If you watch it, there's an in-joke of sorts that made me chuckle.  The lead role in COOL HAND LUKE was offered to Jack Lemmon.  Lemmon didn't think he was right for the role of Luke but the script was so good, that he decided to produce the film, starring Paul Newman, through his production company.  I visited Chris Lemmon, the actor's son, at his home in Connecticut.

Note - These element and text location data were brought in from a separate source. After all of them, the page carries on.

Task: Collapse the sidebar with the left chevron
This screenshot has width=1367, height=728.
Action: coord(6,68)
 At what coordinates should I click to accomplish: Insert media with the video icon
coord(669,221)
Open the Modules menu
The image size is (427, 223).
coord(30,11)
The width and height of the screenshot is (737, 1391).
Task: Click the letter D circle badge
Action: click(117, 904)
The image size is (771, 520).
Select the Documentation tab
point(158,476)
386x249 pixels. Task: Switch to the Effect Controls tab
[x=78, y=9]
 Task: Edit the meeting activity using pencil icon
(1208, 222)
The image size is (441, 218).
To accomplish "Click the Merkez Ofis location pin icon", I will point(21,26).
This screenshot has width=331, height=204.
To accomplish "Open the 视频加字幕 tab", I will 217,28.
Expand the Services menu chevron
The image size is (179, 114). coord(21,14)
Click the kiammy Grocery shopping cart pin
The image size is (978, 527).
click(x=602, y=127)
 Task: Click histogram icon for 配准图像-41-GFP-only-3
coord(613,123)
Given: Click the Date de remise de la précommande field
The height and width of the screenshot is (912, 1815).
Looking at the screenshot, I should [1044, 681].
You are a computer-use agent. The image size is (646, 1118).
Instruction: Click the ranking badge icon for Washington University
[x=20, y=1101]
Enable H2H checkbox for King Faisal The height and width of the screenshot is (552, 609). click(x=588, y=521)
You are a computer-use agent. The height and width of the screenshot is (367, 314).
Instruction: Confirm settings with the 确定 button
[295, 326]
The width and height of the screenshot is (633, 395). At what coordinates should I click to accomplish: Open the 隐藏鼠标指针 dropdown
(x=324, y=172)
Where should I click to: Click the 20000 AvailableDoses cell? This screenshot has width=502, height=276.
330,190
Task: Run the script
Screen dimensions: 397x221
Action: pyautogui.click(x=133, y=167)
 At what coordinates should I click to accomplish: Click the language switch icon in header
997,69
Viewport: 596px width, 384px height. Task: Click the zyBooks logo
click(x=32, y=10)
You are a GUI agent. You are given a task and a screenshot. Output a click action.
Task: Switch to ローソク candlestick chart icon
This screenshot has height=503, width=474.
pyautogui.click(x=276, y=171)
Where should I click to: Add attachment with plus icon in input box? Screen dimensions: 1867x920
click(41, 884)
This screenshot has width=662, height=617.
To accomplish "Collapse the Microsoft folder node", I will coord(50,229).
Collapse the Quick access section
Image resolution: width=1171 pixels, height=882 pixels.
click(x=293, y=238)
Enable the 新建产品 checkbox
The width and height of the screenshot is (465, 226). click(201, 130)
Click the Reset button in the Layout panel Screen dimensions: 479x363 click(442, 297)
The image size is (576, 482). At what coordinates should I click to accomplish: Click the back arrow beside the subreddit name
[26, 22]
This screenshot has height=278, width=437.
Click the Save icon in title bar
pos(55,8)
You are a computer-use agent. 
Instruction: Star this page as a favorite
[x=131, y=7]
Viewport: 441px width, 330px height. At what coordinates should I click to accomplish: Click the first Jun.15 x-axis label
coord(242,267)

He gave me that info on his dad being offered the lead role in that 1967 hit film.  In AVANTI, while standing up in a bathtub, Jack Lemmon does a twist on COOL HAND LUKE's most famous movie line.

There are revelations and complications.  About ten minutes could have been chopped off one of the subplots but the excess doesn't feel heavy and repetitive like in some modern comedies starring Jason Segel such as THE FIVE-YEAR ENGAGEMENT and FORGETTING SARAH MARSHALL.  I think that's because Billy Wilder had the gift of adding lively, funny supporting and bit players in his films.  Here, one stand-out in that category is Clive Revill is Carlo Carlucci, the hotel director.

Watching Jack Lemmon at work with Billy Wilder material, seeing his conservative and uptight American character slowly shed his inhibitions and open his heart to a most unlikely romance with a woman who doesn't fit into the American image of beauty is a beautiful thing.  Check out AVANTI!  There are laughs and some lovely moments in it.  Afterwards, have a nice meal.